Toyota Avalon Axle opinion

toyota
avalon

#1

Last week I made arrangements to have the outer c.v. boots replaced on my Toyota. A local shop quoted me a price to replace the outer boots.

Today, I brought the car in. Half hour into the job, owner comes out and says that the inner boots have to be removed to get the outer boots on, at additional cost (more parts and labor).
Should he not have known this when writing up the estimate? I was asked to pay for .5 hour’s labor after telling him to put the car back together… I called two Toyota dealers and without even seeing the car, they knew that r/r of the outer boots without taking out the inner would not be do-able.
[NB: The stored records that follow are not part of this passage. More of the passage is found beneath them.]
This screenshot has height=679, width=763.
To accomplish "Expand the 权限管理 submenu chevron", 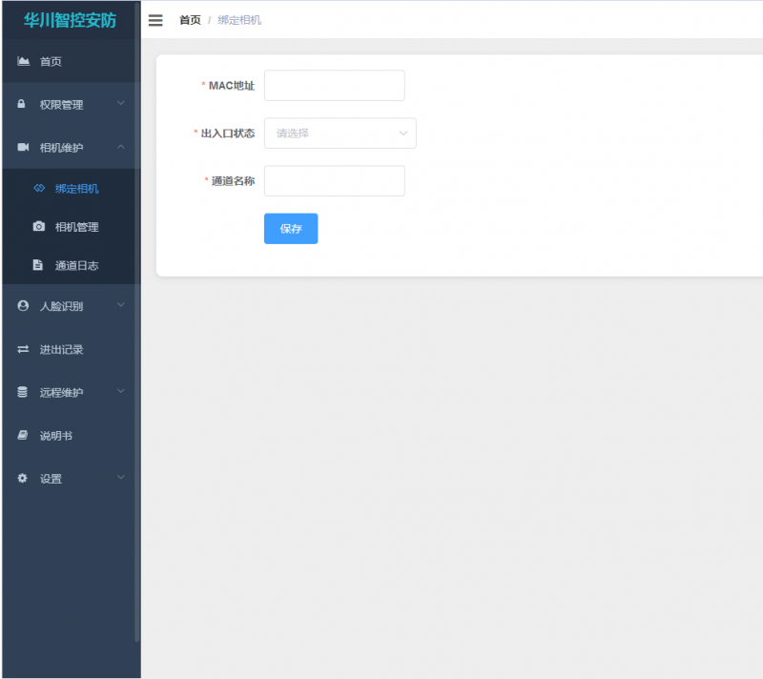I will 121,103.

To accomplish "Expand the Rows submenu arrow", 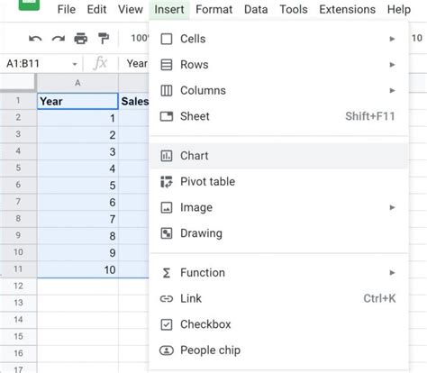I will pos(392,65).
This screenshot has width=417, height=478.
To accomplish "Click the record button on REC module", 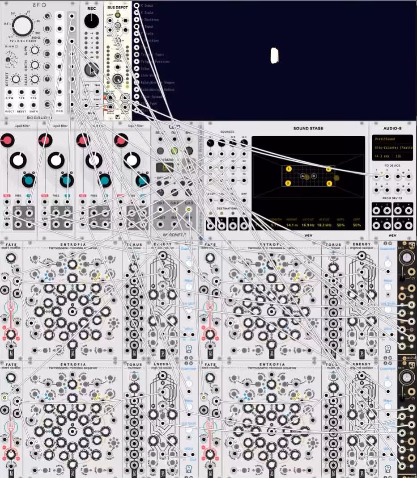I will (x=91, y=70).
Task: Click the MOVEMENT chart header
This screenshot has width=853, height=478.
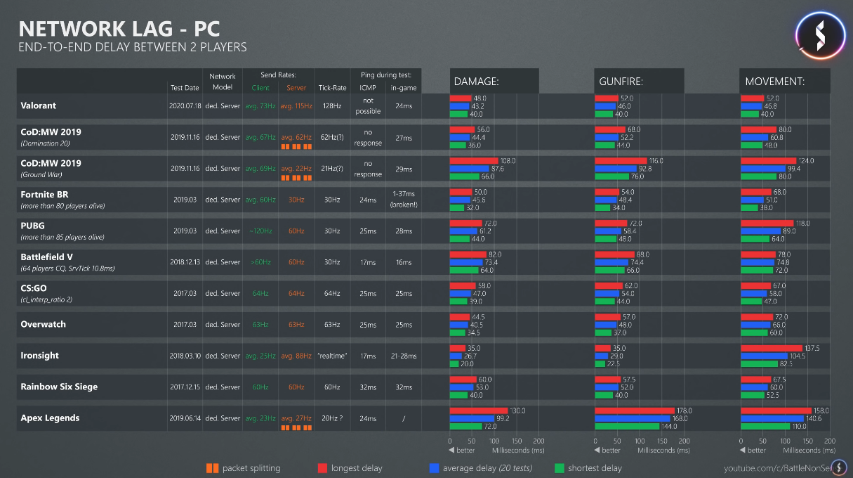Action: tap(784, 82)
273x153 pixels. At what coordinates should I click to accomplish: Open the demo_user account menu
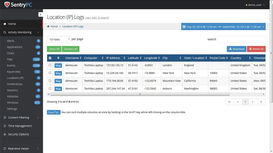255,5
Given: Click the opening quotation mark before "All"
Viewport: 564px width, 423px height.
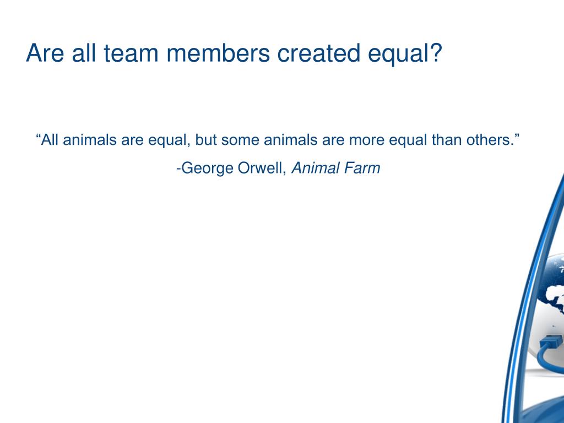Looking at the screenshot, I should pyautogui.click(x=38, y=136).
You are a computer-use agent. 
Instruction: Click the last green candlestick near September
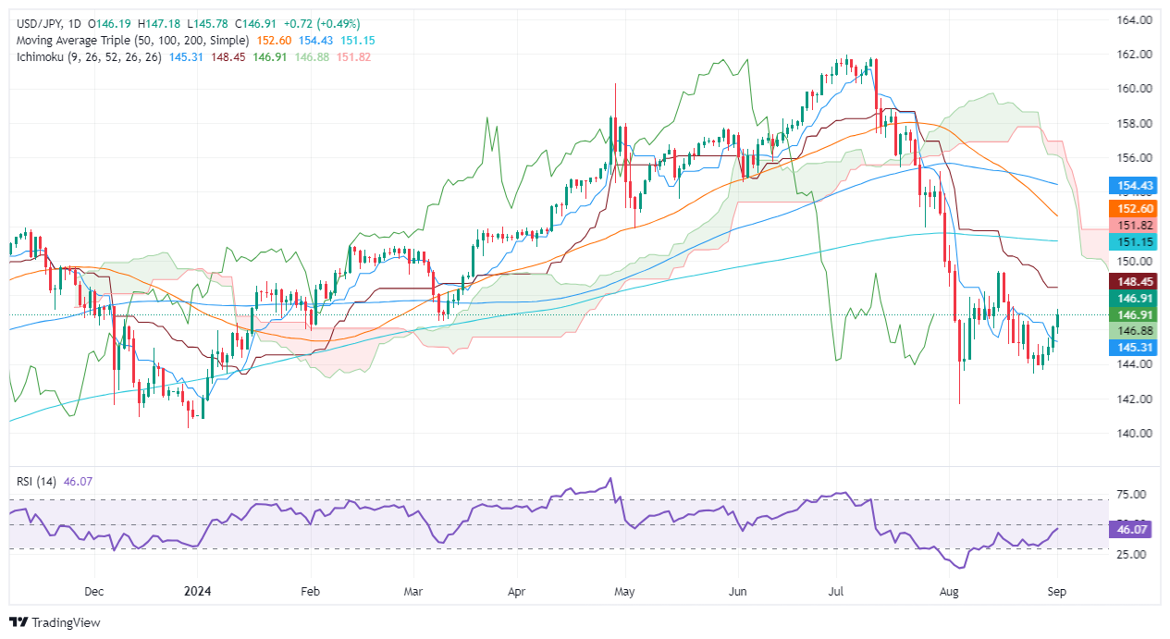click(1058, 320)
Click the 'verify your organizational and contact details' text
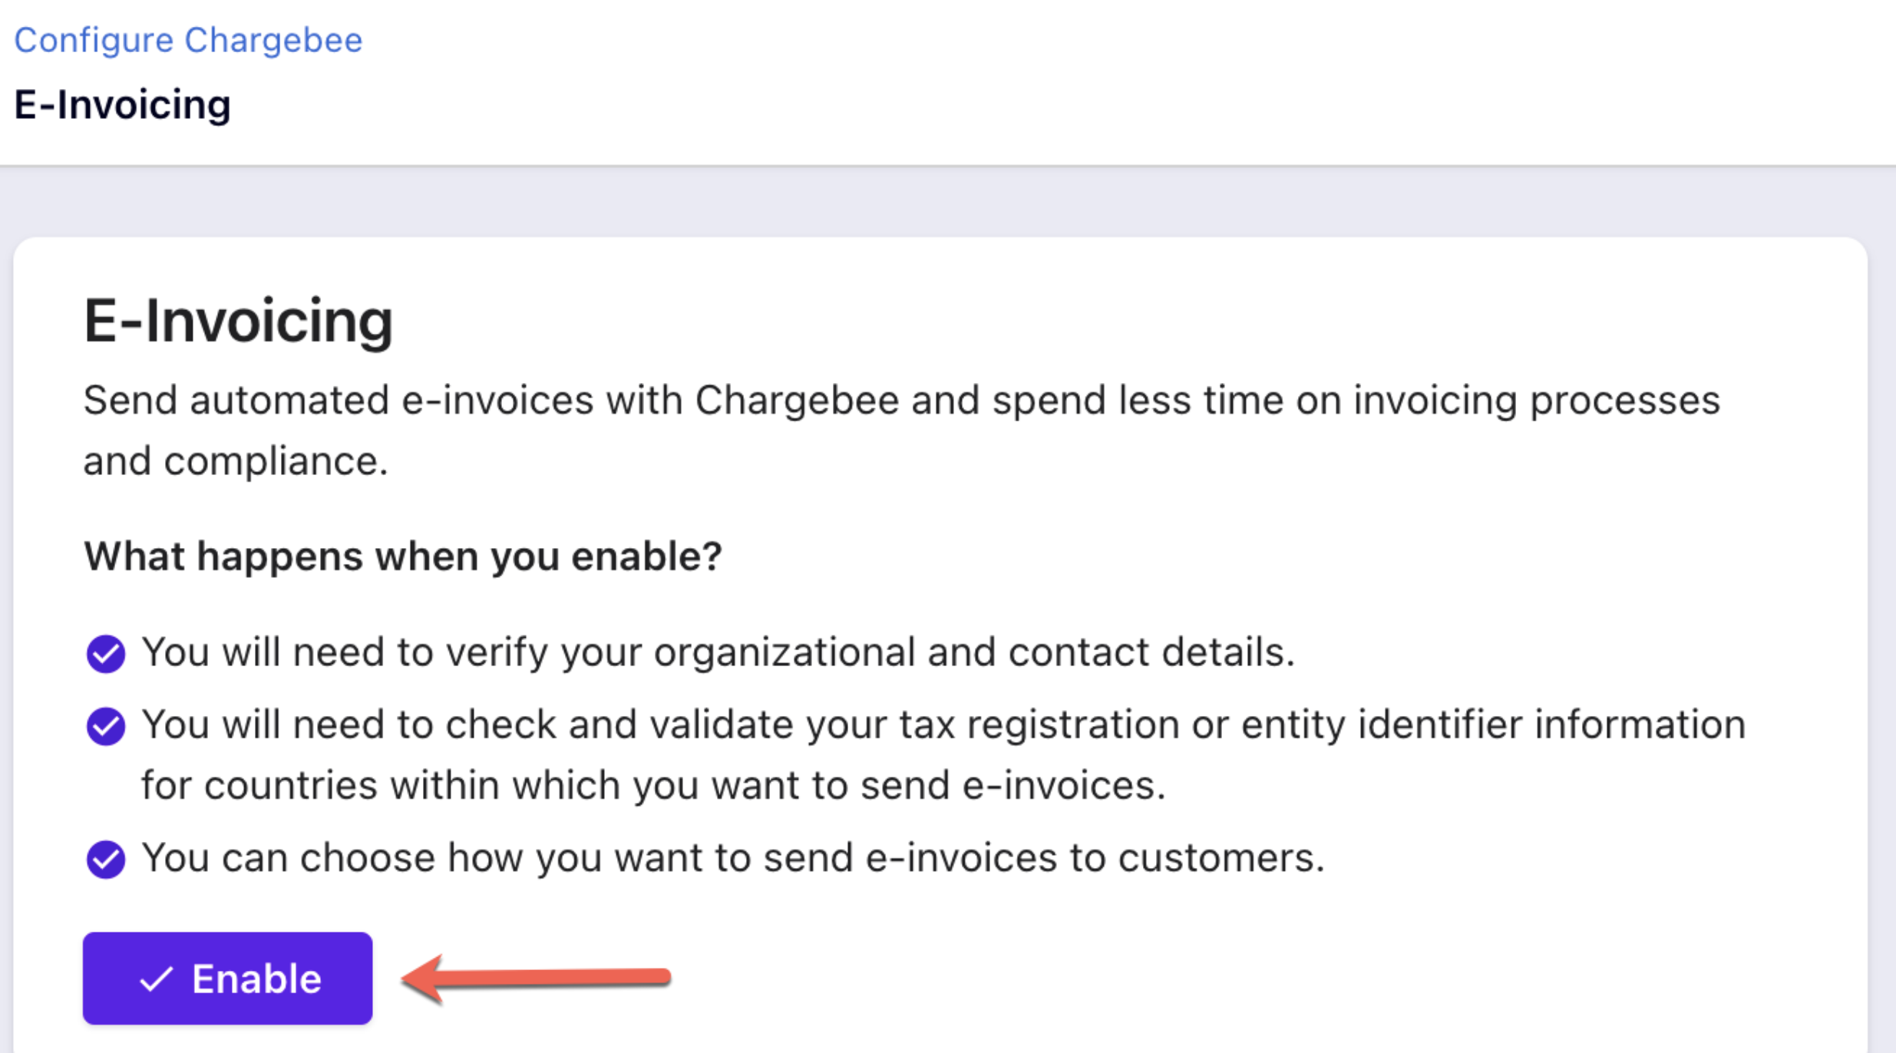The image size is (1896, 1053). [x=870, y=652]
Was the independent shop right to charge me? I feel I paid for their education.


#2

A competent shop should/would have known. Most if not all rely on an on-line service or even old school of printed material to get an estimate of hours to do the job.


#3

I don’t bother with replacing CV boots. I replace the half shaft assembly.

By the time you remove the shaft assembly, disassemble it, clean the CV joint, grease the joint, install the boot, and reinstall the half shaft, you’ll probably pay more in labor than if a remanufactured half shaft were just installed.

Also, there’s no guarantee that the original CV joint wasn’t damaged while it was exposed to the elements. That’s not usually found out until 2-3 weeks after the new boot was installed, and the CV joint starts clicking while cornering.

You then you end up installing a remanufactured half shaft.

Tester


#4

Yes, he absolutely should have known. I would not use that shop again.
As tester said, the half shaft (axle) needs to be pulled to replace the boot anyway. It makes more sense to change the half-shaft.


#5

This by now is a no-brainer! Our Nissan Sentra had both shafts completely changed at 150,000 miles or so. Use quality parts and drive on worry-free for another 100,000 miles!

Since labor is a major component, replacing the entire assembly males the most sense!